За перевалом, где вьюжила слепая метель, путь пошел вниз, к теплу, и вскоре Зверь увидел другую реку, бегущую на восход. Здесь, за перевалом, начиналась иная земля, непохожая на ту, что осталась за горами. Там, за мощными вершинами, шумели леса, огромные ели и лиственницы цеплялись за склоны, в чаще таилась дичь, а воздух был влажен, полон сырых запахов и прозрачен до звона. Здесь все выглядело иначе: в долине реки, скудно прикрытой редкими деревцами и кустарником, гуляли песчаные вихри и ветер носил по воздуху сухую пыль, затягивая даль сизой дымкой. Река тоже не походила на прежнюю, она была шире и воды свои, шумя на перекатах, несла по каменистому руслу стремительно и вместе с тем плавно, не ведая ни бурливых порогов, ни грохочущих водопадов.
По пути река принимала притоки и понемногу становилась все полноводнее. Зверь, ступая вдоль левого берега, смотрел, как на глади воды играют хариус и ускучь. Постепенно щемящее чувство оставляло Зверя, его вытесняла другая забота – голод. Ему, голоду, давно уже следовало явиться, но он дал знать о себе только теперь. Сейчас Зверь уже сознавал, что это такое – голод и как его можно утолить. Возможно, позже он познает и природу постигшего его недавно беспокойства, как познал запах крови, торжество охотника и сладость безраздельного ужаса, источаемого жертвой, – так точит живицу раненый кедр, познает и тогда поймет причину своей беспричинной тоски. Но это после, а теперь он опять был охотник и он был голоден.
В долине и на речных островах появился лес из тополя с густым, как подшерсток у лайки, кустарником. Берега затянул тальник. То тут, то там на низких местах виднелись влажные, начинающие зеленеть луговины и болотца с небольшими озерами–водьями, полными гомонящей перелетной птицы. Между обломками камней мелькали отогревшиеся ящерицы, на соседних скалах вели свои звонкие игры каменные куропатки, в вечернем небе с криком пролетали гусиные клинья. На одном из озер Зверь схватил и сожрал вместе с пером двух лебедей.
Утром, вернувшись к реке, Зверь увидел на затянутом пыльной пеленой горизонте всадников. Подхваченный азартом преследования, он устремился вперед.

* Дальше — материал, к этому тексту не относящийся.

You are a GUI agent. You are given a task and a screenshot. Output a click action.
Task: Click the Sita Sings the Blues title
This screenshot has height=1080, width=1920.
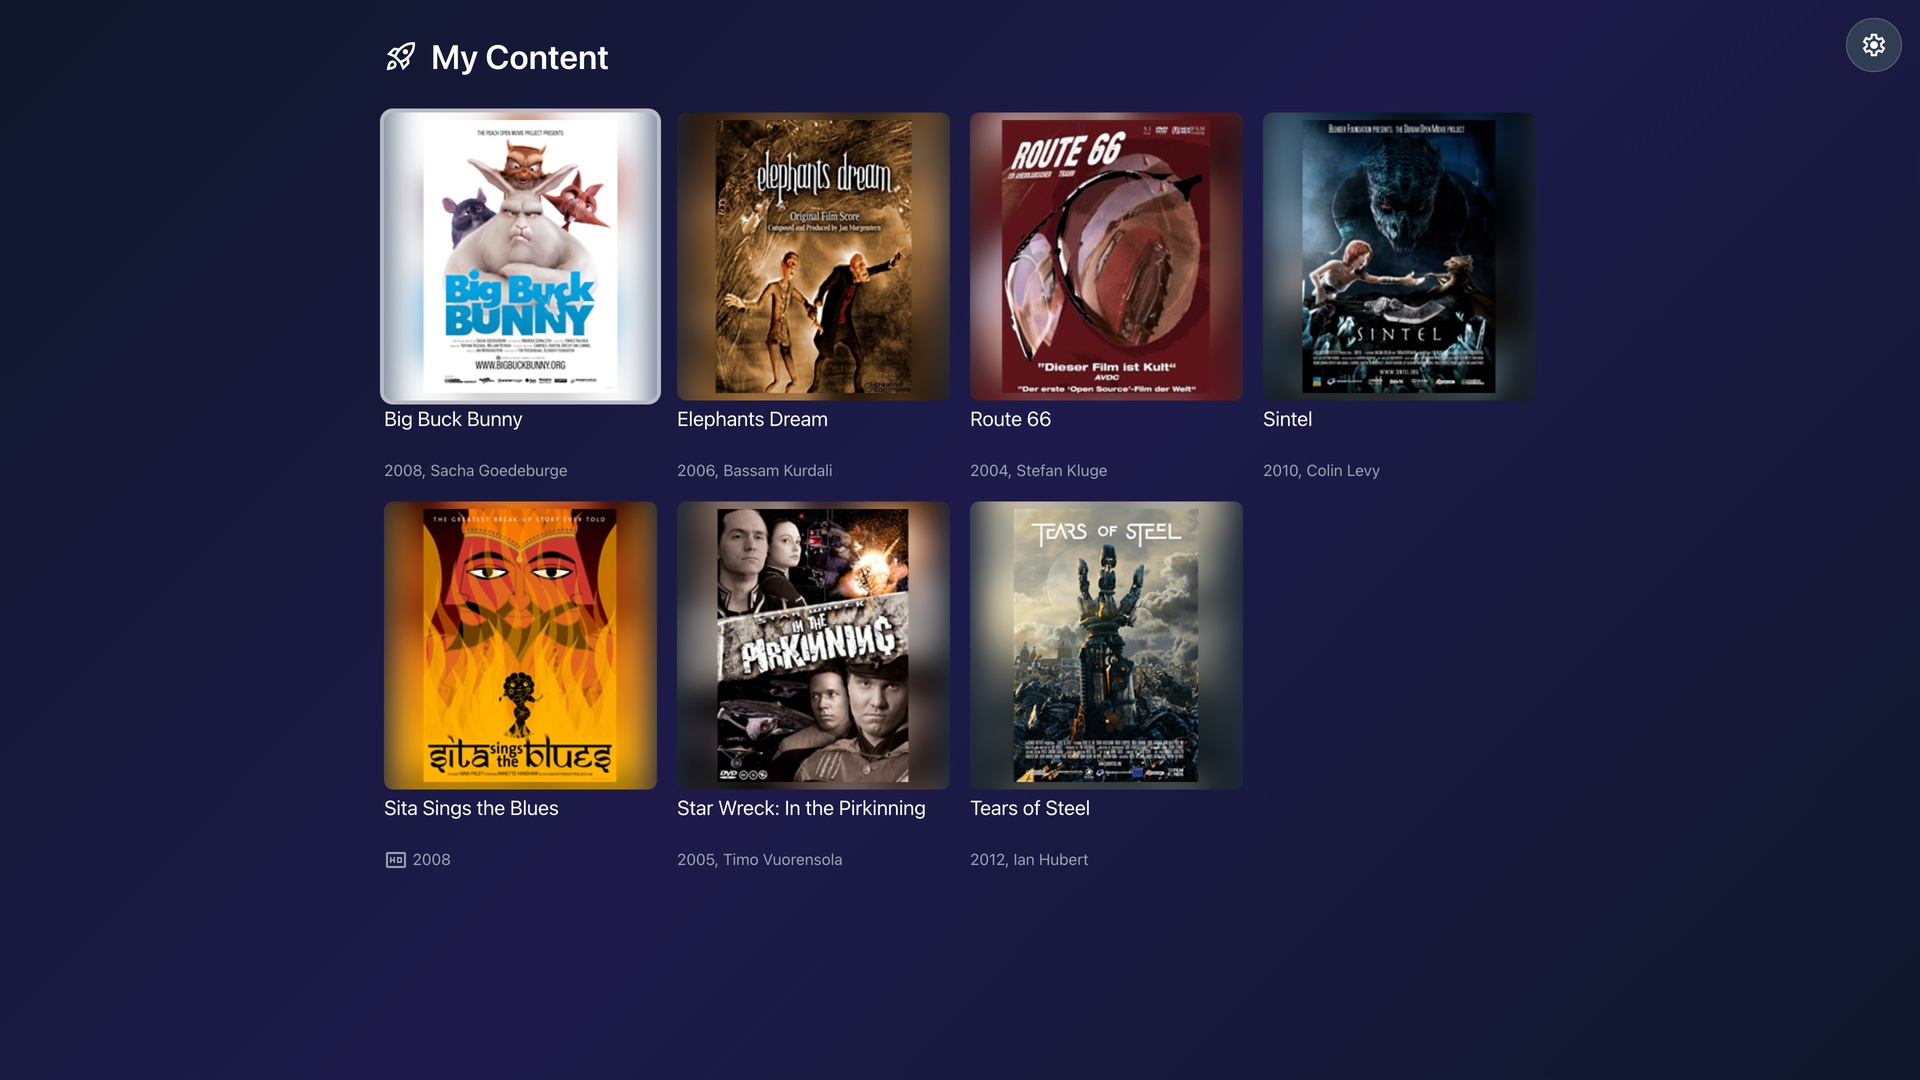pos(471,809)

Всадники неспешно гнали отару овец, табун лошадей и десяток верблюдов к переправе, двум небольшим паромам у берега – из связанных борт к борту и покрытых дощатым настилом четырех лодок каждый. Сейчас, по весне, вода была высока и одолеть реку вброд не вышло бы и у верблюдов. Как и сама земля, люди здесь тоже оказались иные: лица их были круглы, а глаза спрятаны в щели век. Зверь затаился в зарослях, смотрел на обреченных тварей, предвкушал. Ветер дул от реки, и собаки не чуяли его…
Он не пощадил никого: ни весело торгующихся пастухов, ни перевозчиков. Зверь не знал, что такое пощада, как не знал, что такое жестокость. Несколько человек с лошадьми уже погрузились на один из паромов, остальные сбивали отару, когда он метнулся из прибрежных кустов и рухнул тушей на доски настила, разнеся его и лодки под ним в щепки. Зверю не надо было столько еды, но лакомый ужас, переполнявший сердца людей, заставлял его убивать. Он растерзал их всех – четырех паромщиков и пятерых пастухов, один из которых был еще совсем юн, – упиваясь, прежде чем они испустят дух, источаемым их телами незримым, терпким, неописуемой услады испарением. Двух лошадей, собаку и десяток овец он убил уже в пылу азарта, остальные разбежались – Зверь не преследовал, страх их сердец был не так приятен, как густой и пряный страх человека.